- WHAT TO DO
Rewrite the listing below as a Markdown table, numbering each line in a Row column and putting the line itself in a Text column. Leave out blank lines.

- GIVEN INFORMATION
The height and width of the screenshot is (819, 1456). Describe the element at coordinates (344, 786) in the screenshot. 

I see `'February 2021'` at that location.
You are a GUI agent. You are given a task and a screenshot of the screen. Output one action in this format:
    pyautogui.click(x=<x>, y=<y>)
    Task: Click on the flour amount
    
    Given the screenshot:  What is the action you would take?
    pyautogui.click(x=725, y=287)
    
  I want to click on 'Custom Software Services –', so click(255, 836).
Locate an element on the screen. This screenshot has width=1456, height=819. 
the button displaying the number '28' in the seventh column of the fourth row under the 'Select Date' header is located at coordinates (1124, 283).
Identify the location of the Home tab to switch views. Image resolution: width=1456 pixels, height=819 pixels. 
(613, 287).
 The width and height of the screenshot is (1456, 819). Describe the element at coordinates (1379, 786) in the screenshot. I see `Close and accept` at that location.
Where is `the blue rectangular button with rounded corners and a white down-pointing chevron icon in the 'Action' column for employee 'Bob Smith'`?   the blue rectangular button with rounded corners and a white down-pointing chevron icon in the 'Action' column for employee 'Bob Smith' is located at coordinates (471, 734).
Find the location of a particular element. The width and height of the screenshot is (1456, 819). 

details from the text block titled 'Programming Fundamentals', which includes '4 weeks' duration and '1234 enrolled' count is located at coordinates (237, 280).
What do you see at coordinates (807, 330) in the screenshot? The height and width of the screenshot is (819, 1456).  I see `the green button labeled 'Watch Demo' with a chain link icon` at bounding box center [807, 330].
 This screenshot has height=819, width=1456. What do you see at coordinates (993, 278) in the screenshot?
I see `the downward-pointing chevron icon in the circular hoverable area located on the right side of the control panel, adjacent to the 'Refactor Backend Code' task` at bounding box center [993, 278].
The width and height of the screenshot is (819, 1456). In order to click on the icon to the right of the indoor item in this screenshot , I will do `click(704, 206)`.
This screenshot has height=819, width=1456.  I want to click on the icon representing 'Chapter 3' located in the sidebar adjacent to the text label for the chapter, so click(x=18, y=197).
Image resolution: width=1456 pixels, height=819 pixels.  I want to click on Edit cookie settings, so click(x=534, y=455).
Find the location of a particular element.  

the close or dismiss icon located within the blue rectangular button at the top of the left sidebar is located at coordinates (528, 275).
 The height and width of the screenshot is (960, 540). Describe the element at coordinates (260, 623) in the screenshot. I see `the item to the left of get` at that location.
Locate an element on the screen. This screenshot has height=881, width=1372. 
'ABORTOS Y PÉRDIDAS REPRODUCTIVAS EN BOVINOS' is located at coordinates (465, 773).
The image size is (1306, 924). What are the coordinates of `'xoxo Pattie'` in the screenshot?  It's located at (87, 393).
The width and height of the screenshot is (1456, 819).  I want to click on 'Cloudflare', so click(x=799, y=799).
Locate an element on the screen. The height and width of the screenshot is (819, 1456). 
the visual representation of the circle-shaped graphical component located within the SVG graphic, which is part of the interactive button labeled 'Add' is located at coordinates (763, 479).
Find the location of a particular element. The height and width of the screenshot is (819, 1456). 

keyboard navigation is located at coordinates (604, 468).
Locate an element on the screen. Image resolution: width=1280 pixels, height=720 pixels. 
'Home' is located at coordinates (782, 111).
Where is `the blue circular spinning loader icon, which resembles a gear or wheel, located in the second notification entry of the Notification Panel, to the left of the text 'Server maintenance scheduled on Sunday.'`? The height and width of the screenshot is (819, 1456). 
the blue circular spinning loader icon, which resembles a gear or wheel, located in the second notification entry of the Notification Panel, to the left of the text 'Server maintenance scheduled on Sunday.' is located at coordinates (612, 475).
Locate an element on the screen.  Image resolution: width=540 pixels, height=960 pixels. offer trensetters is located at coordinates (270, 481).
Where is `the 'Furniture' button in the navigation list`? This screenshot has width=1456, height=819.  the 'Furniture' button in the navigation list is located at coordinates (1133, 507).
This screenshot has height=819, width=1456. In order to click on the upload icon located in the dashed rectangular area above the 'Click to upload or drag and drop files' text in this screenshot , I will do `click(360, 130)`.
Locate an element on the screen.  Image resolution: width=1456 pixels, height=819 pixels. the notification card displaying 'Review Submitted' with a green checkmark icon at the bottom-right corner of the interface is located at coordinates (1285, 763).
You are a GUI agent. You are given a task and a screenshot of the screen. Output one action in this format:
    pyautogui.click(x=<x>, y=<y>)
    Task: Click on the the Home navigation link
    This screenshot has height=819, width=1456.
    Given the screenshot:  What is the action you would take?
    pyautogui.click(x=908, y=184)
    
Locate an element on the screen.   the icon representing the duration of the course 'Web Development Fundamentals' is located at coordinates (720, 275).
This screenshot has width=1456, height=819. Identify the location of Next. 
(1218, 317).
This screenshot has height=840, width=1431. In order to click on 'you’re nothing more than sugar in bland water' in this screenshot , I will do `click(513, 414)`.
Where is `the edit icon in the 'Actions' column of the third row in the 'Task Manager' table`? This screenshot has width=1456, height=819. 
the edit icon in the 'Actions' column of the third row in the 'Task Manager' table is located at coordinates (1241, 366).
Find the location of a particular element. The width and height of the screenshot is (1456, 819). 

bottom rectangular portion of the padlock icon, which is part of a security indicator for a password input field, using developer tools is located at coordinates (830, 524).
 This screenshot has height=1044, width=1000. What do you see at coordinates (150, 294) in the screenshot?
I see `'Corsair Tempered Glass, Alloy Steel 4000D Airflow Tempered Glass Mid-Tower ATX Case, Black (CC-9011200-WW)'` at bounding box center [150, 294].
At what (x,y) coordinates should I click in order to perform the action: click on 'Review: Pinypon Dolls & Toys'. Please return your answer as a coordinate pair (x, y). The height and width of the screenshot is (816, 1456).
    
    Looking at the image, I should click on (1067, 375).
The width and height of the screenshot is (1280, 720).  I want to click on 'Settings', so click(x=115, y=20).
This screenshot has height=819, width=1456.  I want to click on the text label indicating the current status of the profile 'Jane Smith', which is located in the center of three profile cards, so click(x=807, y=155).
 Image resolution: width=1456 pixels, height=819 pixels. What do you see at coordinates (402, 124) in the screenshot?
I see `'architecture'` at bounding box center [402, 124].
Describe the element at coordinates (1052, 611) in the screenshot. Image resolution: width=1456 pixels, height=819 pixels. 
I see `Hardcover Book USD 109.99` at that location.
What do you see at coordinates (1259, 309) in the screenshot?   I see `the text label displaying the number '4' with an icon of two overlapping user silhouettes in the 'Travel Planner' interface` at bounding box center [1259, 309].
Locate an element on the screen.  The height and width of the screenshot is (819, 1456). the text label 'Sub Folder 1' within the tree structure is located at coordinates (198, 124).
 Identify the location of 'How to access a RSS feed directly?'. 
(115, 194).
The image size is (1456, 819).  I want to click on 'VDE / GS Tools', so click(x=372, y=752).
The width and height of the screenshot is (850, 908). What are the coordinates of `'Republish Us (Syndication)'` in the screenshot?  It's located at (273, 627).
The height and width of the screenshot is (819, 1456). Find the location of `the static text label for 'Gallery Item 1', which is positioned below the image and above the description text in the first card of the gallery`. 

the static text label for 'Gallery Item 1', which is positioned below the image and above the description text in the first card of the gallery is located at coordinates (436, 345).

- FULL SOLUTION
| Row | Text |
|---|---|
| 1 | The height and width of the screenshot is (819, 1456). Describe the element at coordinates (344, 786) in the screenshot.  |
| 2 | I see `'February 2021'` at that location. |
| 3 | You are a GUI agent. You are given a task and a screenshot of the screen. Output one action in this format: |
| 4 |     pyautogui.click(x=<x>, y=<y>) |
| 5 |     Task: Click on the flour amount |
| 6 |     Given the screenshot:  What is the action you would take? |
| 7 |     pyautogui.click(x=725, y=287) |
| 8 |   I want to click on 'Custom Software Services –', so click(255, 836). |
| 9 | Locate an element on the screen. This screenshot has width=1456, height=819.  |
| 10 | the button displaying the number '28' in the seventh column of the fourth row under the 'Select Date' header is located at coordinates (1124, 283). |
| 11 | Identify the location of the Home tab to switch views. Image resolution: width=1456 pixels, height=819 pixels.  |
| 12 | (613, 287). |
| 13 |  The width and height of the screenshot is (1456, 819). Describe the element at coordinates (1379, 786) in the screenshot. I see `Close and accept` at that location. |
| 14 | Where is `the blue rectangular button with rounded corners and a white down-pointing chevron icon in the 'Action' column for employee 'Bob Smith'`?   the blue rectangular button with rounded corners and a white down-pointing chevron icon in the 'Action' column for employee 'Bob Smith' is located at coordinates (471, 734). |
| 15 | Find the location of a particular element. The width and height of the screenshot is (1456, 819).  |
| 16 | details from the text block titled 'Programming Fundamentals', which includes '4 weeks' duration and '1234 enrolled' count is located at coordinates (237, 280). |
| 17 | What do you see at coordinates (807, 330) in the screenshot? The height and width of the screenshot is (819, 1456).  I see `the green button labeled 'Watch Demo' with a chain link icon` at bounding box center [807, 330]. |
| 18 |  This screenshot has height=819, width=1456. What do you see at coordinates (993, 278) in the screenshot? |
| 19 | I see `the downward-pointing chevron icon in the circular hoverable area located on the right side of the control panel, adjacent to the 'Refactor Backend Code' task` at bounding box center [993, 278]. |
| 20 | The width and height of the screenshot is (819, 1456). In order to click on the icon to the right of the indoor item in this screenshot , I will do `click(704, 206)`. |
| 21 | This screenshot has height=819, width=1456.  I want to click on the icon representing 'Chapter 3' located in the sidebar adjacent to the text label for the chapter, so click(x=18, y=197). |
| 22 | Image resolution: width=1456 pixels, height=819 pixels.  I want to click on Edit cookie settings, so click(x=534, y=455). |
| 23 | Find the location of a particular element.   |
| 24 | the close or dismiss icon located within the blue rectangular button at the top of the left sidebar is located at coordinates (528, 275). |
| 25 |  The height and width of the screenshot is (960, 540). Describe the element at coordinates (260, 623) in the screenshot. I see `the item to the left of get` at that location. |
| 26 | Locate an element on the screen. This screenshot has height=881, width=1372.  |
| 27 | 'ABORTOS Y PÉRDIDAS REPRODUCTIVAS EN BOVINOS' is located at coordinates (465, 773). |
| 28 | The image size is (1306, 924). What are the coordinates of `'xoxo Pattie'` in the screenshot?  It's located at (87, 393). |
| 29 | The width and height of the screenshot is (1456, 819).  I want to click on 'Cloudflare', so click(x=799, y=799). |
| 30 | Locate an element on the screen. The height and width of the screenshot is (819, 1456).  |
| 31 | the visual representation of the circle-shaped graphical component located within the SVG graphic, which is part of the interactive button labeled 'Add' is located at coordinates (763, 479). |
| 32 | Find the location of a particular element. The height and width of the screenshot is (819, 1456).  |
| 33 | keyboard navigation is located at coordinates (604, 468). |
| 34 | Locate an element on the screen. Image resolution: width=1280 pixels, height=720 pixels.  |
| 35 | 'Home' is located at coordinates (782, 111). |
| 36 | Where is `the blue circular spinning loader icon, which resembles a gear or wheel, located in the second notification entry of the Notification Panel, to the left of the text 'Server maintenance scheduled on Sunday.'`? The height and width of the screenshot is (819, 1456).  |
| 37 | the blue circular spinning loader icon, which resembles a gear or wheel, located in the second notification entry of the Notification Panel, to the left of the text 'Server maintenance scheduled on Sunday.' is located at coordinates (612, 475). |
| 38 | Locate an element on the screen.  Image resolution: width=540 pixels, height=960 pixels. offer trensetters is located at coordinates (270, 481). |
| 39 | Where is `the 'Furniture' button in the navigation list`? This screenshot has width=1456, height=819.  the 'Furniture' button in the navigation list is located at coordinates (1133, 507). |
| 40 | This screenshot has height=819, width=1456. In order to click on the upload icon located in the dashed rectangular area above the 'Click to upload or drag and drop files' text in this screenshot , I will do `click(360, 130)`. |
| 41 | Locate an element on the screen.  Image resolution: width=1456 pixels, height=819 pixels. the notification card displaying 'Review Submitted' with a green checkmark icon at the bottom-right corner of the interface is located at coordinates (1285, 763). |
| 42 | You are a GUI agent. You are given a task and a screenshot of the screen. Output one action in this format: |
| 43 |     pyautogui.click(x=<x>, y=<y>) |
| 44 |     Task: Click on the the Home navigation link |
| 45 |     This screenshot has height=819, width=1456. |
| 46 |     Given the screenshot:  What is the action you would take? |
| 47 |     pyautogui.click(x=908, y=184) |
| 48 | Locate an element on the screen.   the icon representing the duration of the course 'Web Development Fundamentals' is located at coordinates (720, 275). |
| 49 | This screenshot has width=1456, height=819. Identify the location of Next.  |
| 50 | (1218, 317). |
| 51 | This screenshot has height=840, width=1431. In order to click on 'you’re nothing more than sugar in bland water' in this screenshot , I will do `click(513, 414)`. |
| 52 | Where is `the edit icon in the 'Actions' column of the third row in the 'Task Manager' table`? This screenshot has width=1456, height=819.  |
| 53 | the edit icon in the 'Actions' column of the third row in the 'Task Manager' table is located at coordinates (1241, 366). |
| 54 | Find the location of a particular element. The width and height of the screenshot is (1456, 819).  |
| 55 | bottom rectangular portion of the padlock icon, which is part of a security indicator for a password input field, using developer tools is located at coordinates (830, 524). |
| 56 |  This screenshot has height=1044, width=1000. What do you see at coordinates (150, 294) in the screenshot? |
| 57 | I see `'Corsair Tempered Glass, Alloy Steel 4000D Airflow Tempered Glass Mid-Tower ATX Case, Black (CC-9011200-WW)'` at bounding box center [150, 294]. |
| 58 | At what (x,y) coordinates should I click in order to perform the action: click on 'Review: Pinypon Dolls & Toys'. Please return your answer as a coordinate pair (x, y). The height and width of the screenshot is (816, 1456). |
| 59 |     Looking at the image, I should click on (1067, 375). |
| 60 | The width and height of the screenshot is (1280, 720).  I want to click on 'Settings', so click(x=115, y=20). |
| 61 | This screenshot has height=819, width=1456.  I want to click on the text label indicating the current status of the profile 'Jane Smith', which is located in the center of three profile cards, so click(x=807, y=155). |
| 62 |  Image resolution: width=1456 pixels, height=819 pixels. What do you see at coordinates (402, 124) in the screenshot? |
| 63 | I see `'architecture'` at bounding box center [402, 124]. |
| 64 | Describe the element at coordinates (1052, 611) in the screenshot. Image resolution: width=1456 pixels, height=819 pixels.  |
| 65 | I see `Hardcover Book USD 109.99` at that location. |
| 66 | What do you see at coordinates (1259, 309) in the screenshot?   I see `the text label displaying the number '4' with an icon of two overlapping user silhouettes in the 'Travel Planner' interface` at bounding box center [1259, 309]. |
| 67 | Locate an element on the screen.  The height and width of the screenshot is (819, 1456). the text label 'Sub Folder 1' within the tree structure is located at coordinates (198, 124). |
| 68 |  Identify the location of 'How to access a RSS feed directly?'.  |
| 69 | (115, 194). |
| 70 | The image size is (1456, 819).  I want to click on 'VDE / GS Tools', so click(x=372, y=752). |
| 71 | The width and height of the screenshot is (850, 908). What are the coordinates of `'Republish Us (Syndication)'` in the screenshot?  It's located at (273, 627). |
| 72 | The height and width of the screenshot is (819, 1456). Find the location of `the static text label for 'Gallery Item 1', which is positioned below the image and above the description text in the first card of the gallery`.  |
| 73 | the static text label for 'Gallery Item 1', which is positioned below the image and above the description text in the first card of the gallery is located at coordinates (436, 345). |